Category: python

Stimulus Bill Visualization: A Precursor to Analysis as Art

Today, after the 8 hour “Industrial Control Systems Security for IT Professionals class”, I wanted to make something pretty. And code. And work on a protocol problem.  I’ve needed to look a little at the new Stimulus bill for work lately, so I thought I’d try and at least say I’d written  Python today, dissect the text of the bill into parsable chunks, then throw it into some visualizations.  I can’t easily capture the interesting avenues of analysis I was pursuing visually (and I dont feel like writing it up), but I did manage to make some kind of pretty pictures. Hopefully someone feels inspired from them and goes down a similar path. (I already have some ideas at further stats I want to parse from the bill to be able to look at it more meaningfully. Perhaps Ill do it this weekend – this was just the first cut at setting it up.)

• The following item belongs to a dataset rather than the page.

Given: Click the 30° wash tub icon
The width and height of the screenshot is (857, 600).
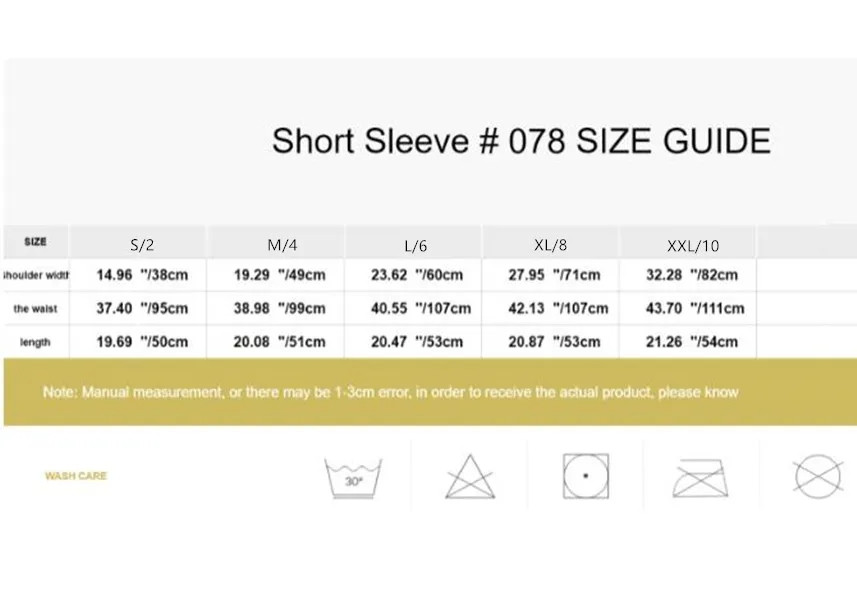Looking at the screenshot, I should [x=354, y=478].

First, I grabbed the full text of the bill from HERE. Then, I wrote some (stupidly) simple python (again, I’m never sure if it’s -good- python) to parse the bill and turn it into a new file with five columns: Word Number, Word Length, Line Number, Work Position in Line, and the actual Word itself. This essentially turned the bill into a a text file with every word in the bill on its own line (in the order it showed up), but with  machine readable meta-data I could use to visually represent it.

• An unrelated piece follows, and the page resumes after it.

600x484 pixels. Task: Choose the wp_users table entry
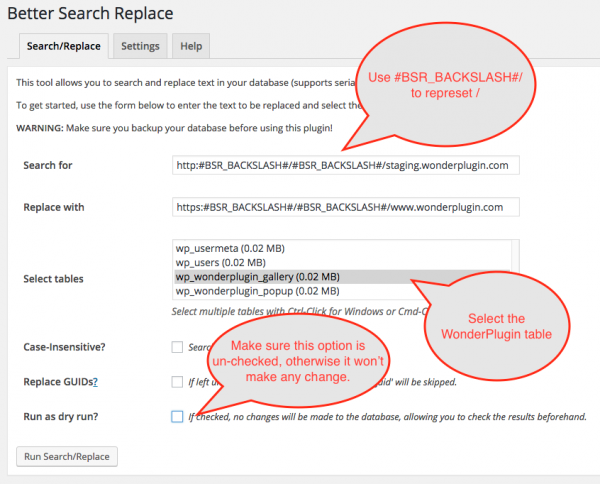pyautogui.click(x=222, y=262)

stimulus = open(‘/Users/sintixerr/Documents/stimulus.txt’, ‘r’)
finalfile = open(‘/Users/sintixerr/Documents/sdump.txt’, ‘w’)
linenum=0
wordnum=0
lineposition=0
gstruct=[]
for line in stimulus:

lineposition=0
linenum+=1
word=line.split(‘ ‘)
word=word[:len(word)-1]
for w in word:

lineposition+=1
wordnum+=1
gstruct=str(wordnum)+’\t’+str(linenum)+’\t’+str(lineposition)+’\t’+w.upper()+’\t’+str(len(w))+’\n’
finalfile.write(gstruct)

stimulus.close()
finalfile.close()

Then, I opened up the new tab delimited bill in my visualizer of choice and ran it through a few different ways of representing the bill.

First, the raw text – without any real manipulation – looked cool in and of itself and I noticed some interesting, if obvious in hindsight, features. (I did clean out some obviously bad data first with a little  sed action, but that mostly just involved removing punctuation that caused the same words to show up as different ones. )

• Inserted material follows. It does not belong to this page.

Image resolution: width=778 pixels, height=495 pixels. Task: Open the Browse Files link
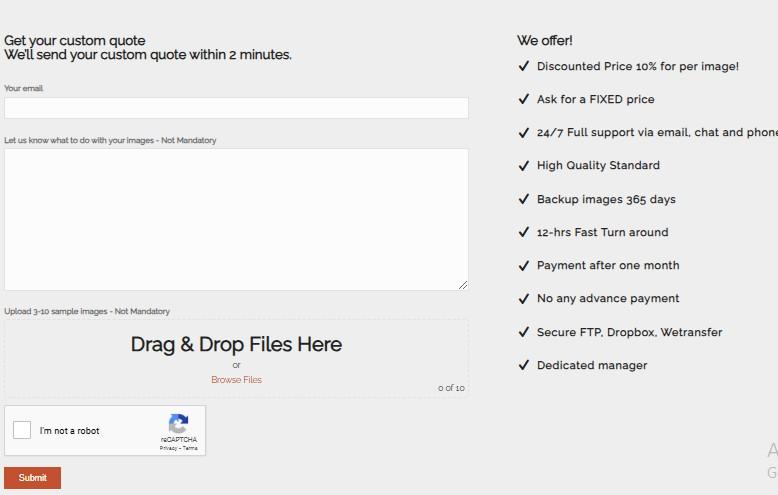click(236, 379)
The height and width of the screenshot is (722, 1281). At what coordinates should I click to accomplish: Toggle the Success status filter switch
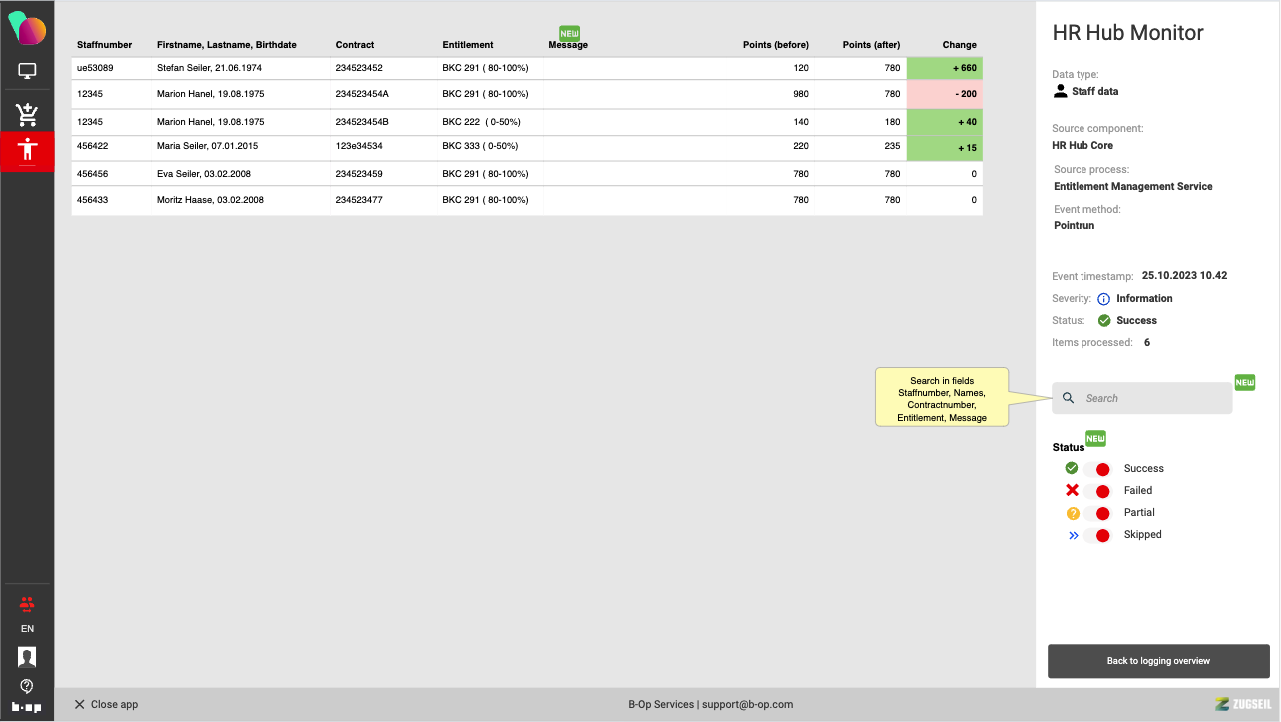click(1096, 469)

Stimulus Bill Visualized in its Entirety

Stimulus Bill Visualized in its Entirety. In this image, the Y axis represents every word (ASCII characters with spaces or carriage returns on either side) in the bill and the X axis represents the Line Numbers those words appeared on.

First, if you look about a fourth of the way from the left, and then again closer to halfway, you see a vertical “break” in the scatterplot where it looks like the density is much lower.  That is probably a major section break in the original document (I honestly haven’t actually read it in english yet).  That possibility is supported by the second observation which is: Even in human written documents, you can still discern protocol visually. (Again, obvious, but it’s neat.).  If you look at the bottom third of the image, it looks nothing like the top 2/3.  Much more curving paths, fewer horizontal lines, less density, etc.  If you look at those “words”, they’re all document structure words (like section numbers, headings, etc.). …and monetary figures.  If you look closely, there appear at first glance to be two or more incompatible or unrelated document content structures there.  Above that section is where the more obvious “free form” english exists in the set.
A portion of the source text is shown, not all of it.